O governo federal está empenhado em convencer Alcolumbre a retirar da pauta uma PEC que visa criar regras especiais de aposentadoria para agentes comunitários de saúde e combate a endemias. Essa PEC é considerada uma 'pauta-bomba' pela equipe econômica, pois, ao conceder benefícios específicos, eleva os gastos obrigatórios com previdência, impactando diretamente o equilíbrio fiscal. A aprovação da PEC aumentaria a percepção de risco fiscal, pressionando o DI1F27 (juros futuros) e o USDBRL (câmbio), e prejudicando ações de empresas sensíveis a juros como CYRE3 e MGLU3. Para o investidor brasileiro, o aumento do gasto público pode levar a uma Selic mais alta por mais tempo, impactando negativamente o IBOV e o valor dos FIIs de tijolo como HGLG11. A equipe econômica federal e municípios já expressaram profunda preocupação, indicando uma frente de resistência institucional contra a proposta. Similarmente, a aprovação da PEC dos Precatórios em 2021 gerou incerteza fiscal e levou a uma desvalorização do BRL em ~5% e alta de 50-70 bps nos DIs de longo prazo.
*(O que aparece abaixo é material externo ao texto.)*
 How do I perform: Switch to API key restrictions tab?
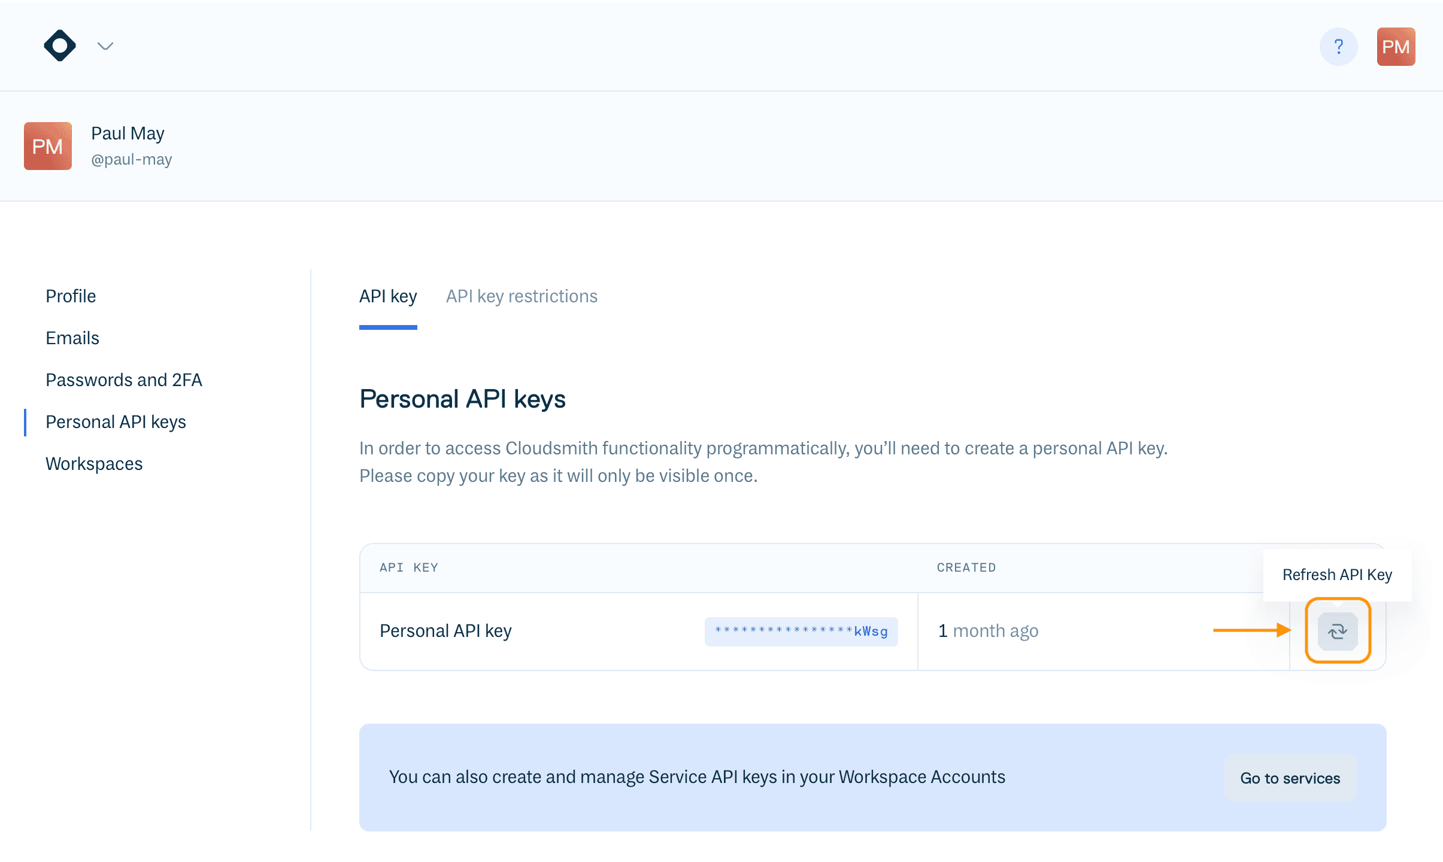click(522, 296)
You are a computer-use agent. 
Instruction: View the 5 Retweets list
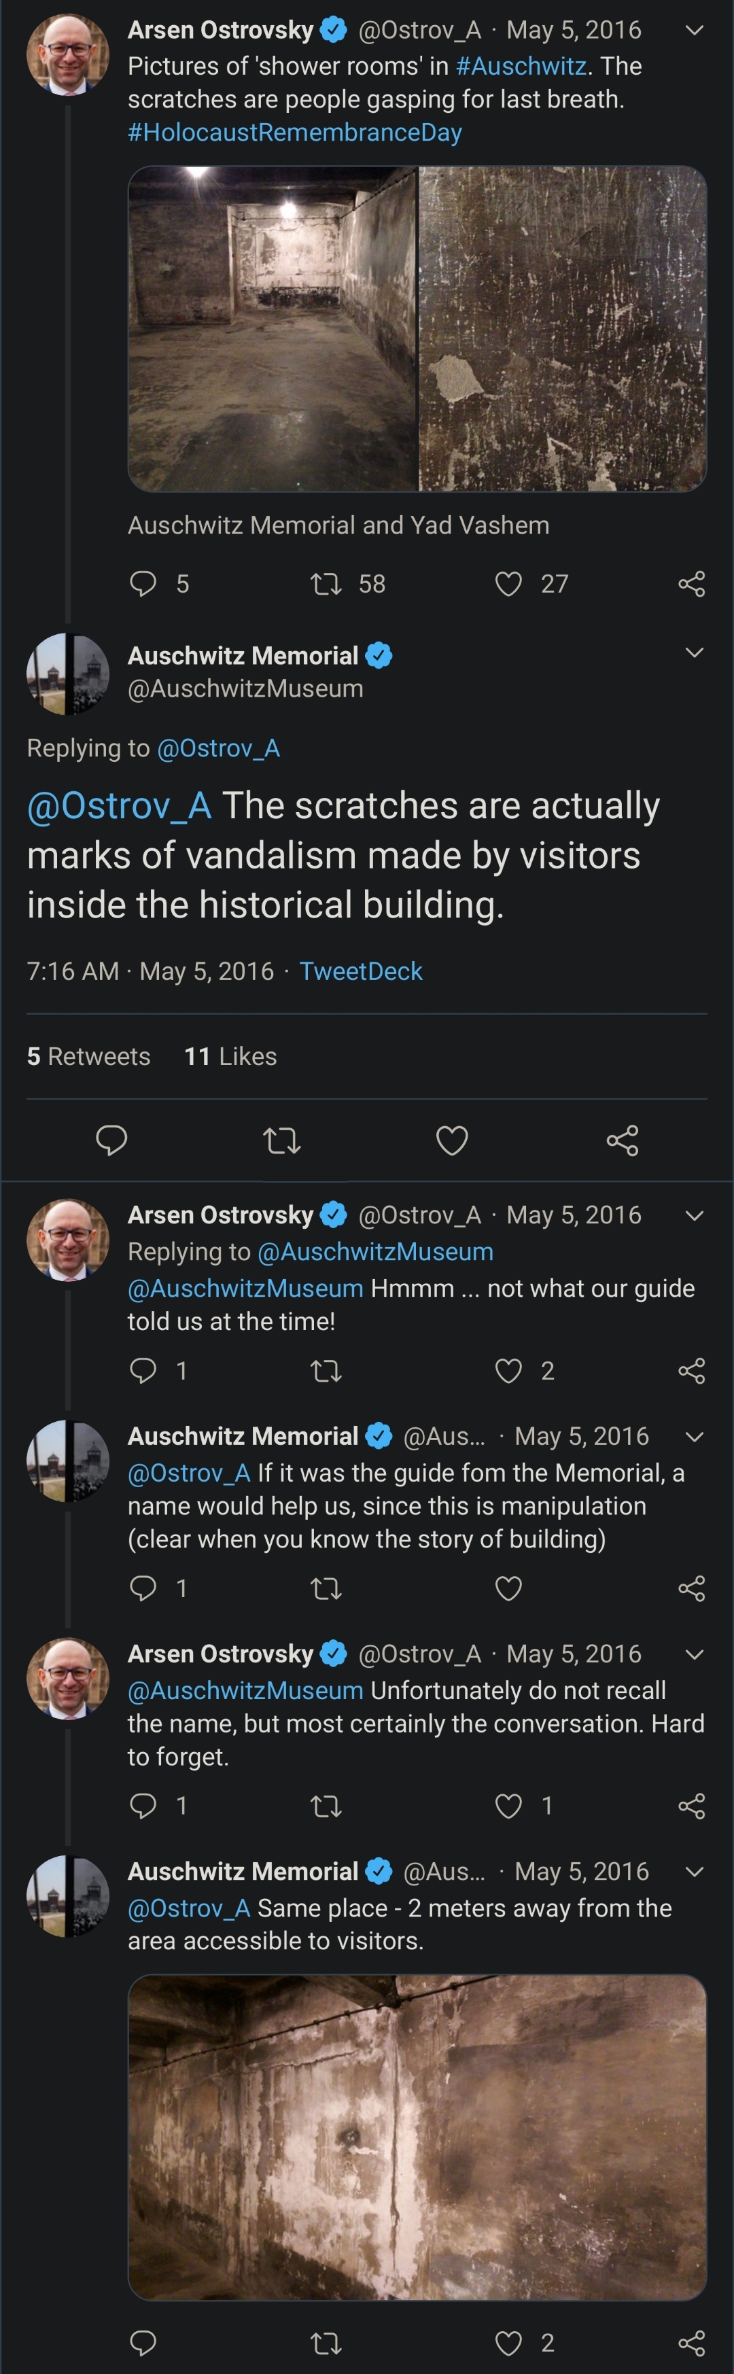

O próximo gatilho será a decisão de Alcolumbre sobre a continuidade da tramitação da PEC, sem data definida, mas com a possibilidade de ser pautada a qualquer momento. No médio prazo, a persistência de 'pautas-bomba' sinaliza um ambiente de fragilidade fiscal, com potencial de limitar a capacidade de o Banco Central reduzir a Selic, mantendo o custo de capital elevado.

Análise

Nas próximas 1-2 semanas, a atenção do mercado estará voltada para a articulação política em torno da PEC. Se a tramitação avançar, os juros futuros (DI1F27) e o câmbio (USDBRL, $5.1672 hoje) devem reagir negativamente, com a curva de juros podendo subir 20-30 bps. A médio prazo (1-3 meses), a materialização de 'pautas-bombas' manterá o prêmio de risco Brasil elevado, limitando o espaço para corte da Selic e prejudicando ativos de crescimento.